◆ **Goal**
Please write out again the records starting with the line that contains "720x405 pixels. Task: Click" and going on through the line that contains "point(62,161)", requests included, and shift every coordinate in the answers by -35.

◆ **Data entries**
————————
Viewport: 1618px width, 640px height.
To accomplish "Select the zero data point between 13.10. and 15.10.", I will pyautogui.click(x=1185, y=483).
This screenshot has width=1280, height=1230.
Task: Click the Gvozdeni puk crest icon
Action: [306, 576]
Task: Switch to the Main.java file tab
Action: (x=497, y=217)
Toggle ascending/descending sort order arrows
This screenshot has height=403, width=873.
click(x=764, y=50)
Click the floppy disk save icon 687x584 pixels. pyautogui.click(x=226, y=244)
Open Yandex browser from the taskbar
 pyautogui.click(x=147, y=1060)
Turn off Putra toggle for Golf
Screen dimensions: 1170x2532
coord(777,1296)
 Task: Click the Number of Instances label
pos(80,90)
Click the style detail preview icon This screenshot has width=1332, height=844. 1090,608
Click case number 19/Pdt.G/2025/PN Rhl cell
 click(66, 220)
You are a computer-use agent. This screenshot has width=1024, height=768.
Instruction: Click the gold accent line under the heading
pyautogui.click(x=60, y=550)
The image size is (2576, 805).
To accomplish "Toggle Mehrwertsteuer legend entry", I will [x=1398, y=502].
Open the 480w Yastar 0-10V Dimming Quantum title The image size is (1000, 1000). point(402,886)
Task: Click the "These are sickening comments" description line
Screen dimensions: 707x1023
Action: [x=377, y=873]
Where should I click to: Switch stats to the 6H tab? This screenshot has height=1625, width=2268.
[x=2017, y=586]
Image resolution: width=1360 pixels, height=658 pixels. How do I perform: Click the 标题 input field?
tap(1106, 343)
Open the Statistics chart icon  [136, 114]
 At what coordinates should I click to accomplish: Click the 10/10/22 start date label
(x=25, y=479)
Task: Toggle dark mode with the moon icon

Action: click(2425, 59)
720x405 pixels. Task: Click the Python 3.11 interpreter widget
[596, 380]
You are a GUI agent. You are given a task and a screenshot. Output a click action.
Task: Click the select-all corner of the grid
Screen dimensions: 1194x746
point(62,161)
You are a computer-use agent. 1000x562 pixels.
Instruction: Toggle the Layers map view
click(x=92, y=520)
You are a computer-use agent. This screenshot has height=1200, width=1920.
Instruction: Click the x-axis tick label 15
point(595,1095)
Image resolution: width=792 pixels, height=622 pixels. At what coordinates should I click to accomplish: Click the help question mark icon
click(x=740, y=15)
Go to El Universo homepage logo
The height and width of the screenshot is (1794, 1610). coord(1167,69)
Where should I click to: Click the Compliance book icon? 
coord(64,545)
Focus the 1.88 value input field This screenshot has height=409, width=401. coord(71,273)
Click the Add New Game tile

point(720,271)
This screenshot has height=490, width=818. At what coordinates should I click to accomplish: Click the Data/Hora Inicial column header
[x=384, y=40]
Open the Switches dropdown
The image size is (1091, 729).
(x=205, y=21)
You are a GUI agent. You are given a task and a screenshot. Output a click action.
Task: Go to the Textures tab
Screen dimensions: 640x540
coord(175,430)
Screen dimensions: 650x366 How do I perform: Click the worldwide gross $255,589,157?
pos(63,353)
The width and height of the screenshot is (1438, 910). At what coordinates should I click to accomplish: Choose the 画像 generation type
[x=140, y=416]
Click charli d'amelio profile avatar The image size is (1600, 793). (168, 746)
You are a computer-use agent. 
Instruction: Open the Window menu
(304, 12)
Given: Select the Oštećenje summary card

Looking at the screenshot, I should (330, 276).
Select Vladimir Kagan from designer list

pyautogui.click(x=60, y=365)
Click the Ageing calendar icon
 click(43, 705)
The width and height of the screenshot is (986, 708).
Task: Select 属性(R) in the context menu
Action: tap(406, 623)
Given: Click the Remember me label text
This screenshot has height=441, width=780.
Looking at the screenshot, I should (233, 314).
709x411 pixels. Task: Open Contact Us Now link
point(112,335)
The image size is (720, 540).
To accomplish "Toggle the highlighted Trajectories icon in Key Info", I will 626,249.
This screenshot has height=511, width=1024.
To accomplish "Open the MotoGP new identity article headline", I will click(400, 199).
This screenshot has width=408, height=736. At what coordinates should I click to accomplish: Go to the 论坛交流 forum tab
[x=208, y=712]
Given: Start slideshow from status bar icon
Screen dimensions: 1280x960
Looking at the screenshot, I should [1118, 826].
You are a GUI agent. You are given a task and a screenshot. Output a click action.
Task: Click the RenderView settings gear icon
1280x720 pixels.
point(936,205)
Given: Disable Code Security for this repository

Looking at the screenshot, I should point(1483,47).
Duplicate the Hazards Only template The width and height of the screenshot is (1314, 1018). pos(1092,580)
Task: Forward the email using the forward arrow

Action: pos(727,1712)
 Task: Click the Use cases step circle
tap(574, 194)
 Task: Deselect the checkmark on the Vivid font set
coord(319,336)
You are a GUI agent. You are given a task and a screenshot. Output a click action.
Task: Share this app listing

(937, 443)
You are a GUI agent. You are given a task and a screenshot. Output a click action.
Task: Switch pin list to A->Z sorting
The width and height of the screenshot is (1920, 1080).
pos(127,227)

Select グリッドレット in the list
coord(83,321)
————————
◆ **Exercise result**
720x405 pixels. Task: Click the Python 3.11 interpreter widget
[561, 345]
You are a GUI agent. You are given a task and a screenshot. Output a click action.
Task: Click the select-all corner of the grid
Screen dimensions: 1194x746
point(27,126)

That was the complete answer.